Attitudes towards smoking
These included 5 items (Table 2) and measured to what extent smokers believe the potential benefit of smoking. A 5-point scale was used with response categories ranging from 1 (totally disagree) to 5 (totally agree).
Attitudes towards quitting smoking
These were measured using 4 items (Table 2). A 5-point scale was used with response categories of 1 (totally disagree) to 5 (totally agree). For the item ‘quitting smoking can save a fortune’, a reverse of 5-point scale with responses ranging from 5 (totally disagree) to 1 (totally agree) was applied to calculate scores.

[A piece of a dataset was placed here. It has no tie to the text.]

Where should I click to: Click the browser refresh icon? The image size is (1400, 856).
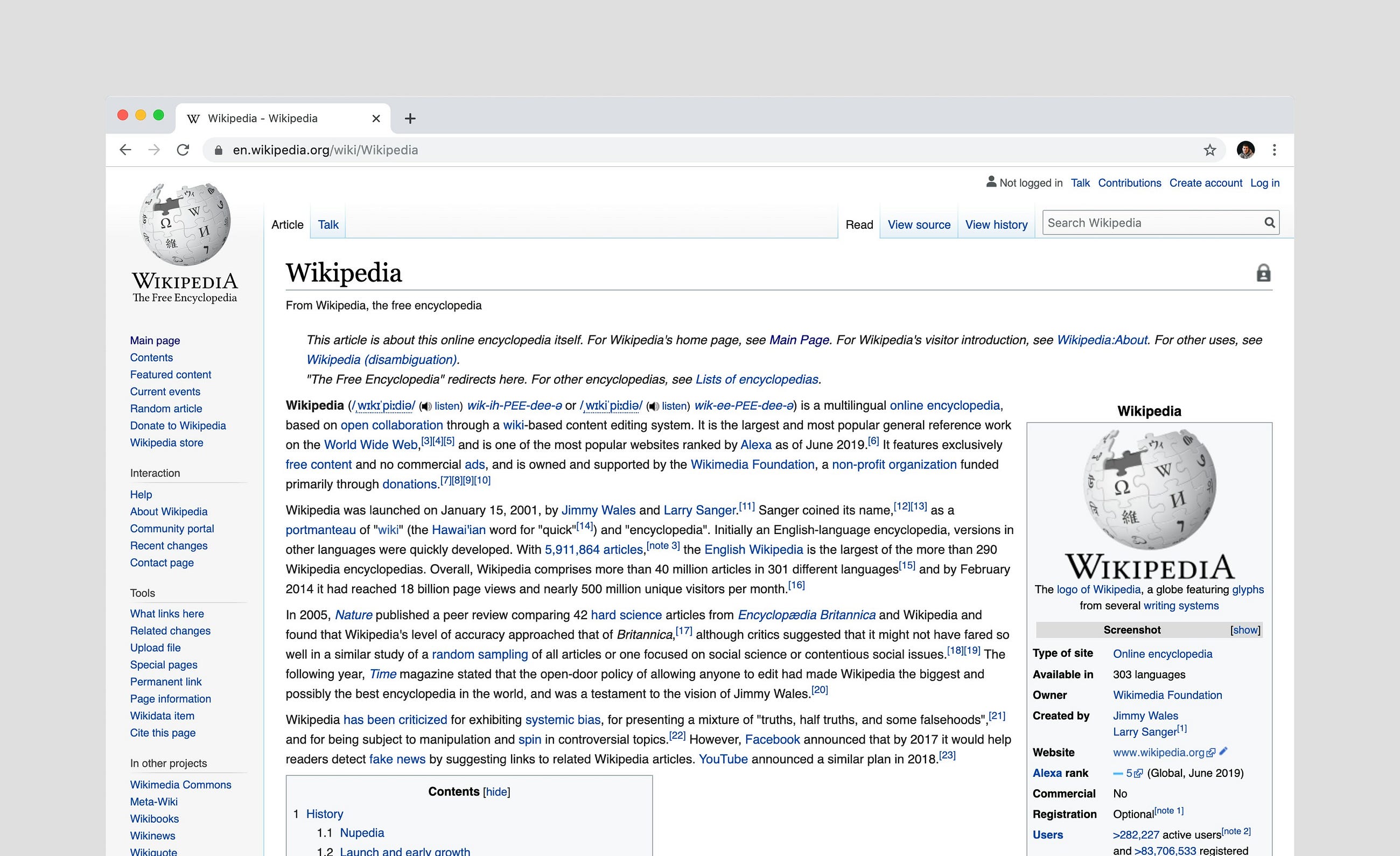[183, 150]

Perception of cigarette addictiveness
This was measured by asking a single question (Table 2), using a 5-point scale with response categories of 1 (totally disagree) to 5 (totally agree).
Data analysis
Descriptive statistical analyses were conducted for sociodemographic variables and scores of related characteristics of participants. Means with standard deviation (SD) were calculated for quantitative data, while percentages were calculated for qualitative data. Student’s t-test was used to compare characteristics differences between participants who would and would not accept text messaging or WeChat for tobacco control assistance intervention. Chi-squared and Fisher exact probability tests were used to compare the acceptability between different sociodemographic groups. Statistically significant sociodemographic variables and related characteristics of participants by acceptability were included in the multivariate logistic regression analysis. Hosmer-Lemeshow goodness-offit test was conducted to test how well the logistic regression model fits the data and to reject the null hypothesis of adequate fit when p<0.05. All collected data were analyzed with SAS 9.4 (SAS Institute, Inc., NC). The level of p<0.05 was considered statistically significant in all tests.
RESULTS
Of the 1017 households approached (307 in Dali and 710 in Taizhou), 66% (668/1017) agreed to participate, 12% (121/1017) did not meet the inclusion criteria, and 23% (232/1017) refused to participate. The reasons for refusal were: not interested in a tobacco control study (n=154), and no time (n=78). Overall, a total of 668 smokers (206 from Dali and 462 from Taizhou) were available for the analyses. All of the participants had a mobile phone with free access to SMS. Smokers consumed an average of 16 cigarettes per day (95% CI: 15–17). Of the total number of subjects, almost all (99%) smoked cigarettes and the remaining 1% smoked e-cigarettes or other tobacco products. As shown in Table 1, most of the participants were male (99%) and married (99%). The mean age was 43.4 (±13.75) years with a range 20–77 years. Among the participants, 30.03% attained education to high school or above level and nearly half (47%) attained education to middle school. With regard to occupation, 35% of participants were farmers and 21% were workers. There are statistical differences in several sociodemographic factors (i.e. region, age group, ethnicity, and education) between participants who would accept text message/WeChat based intervention and those who would not accept (Table 1).
Table 1.
Demographic characteristics of participants by acceptability to text messaging or WeChat for tobacco control assistance intervention (N=668)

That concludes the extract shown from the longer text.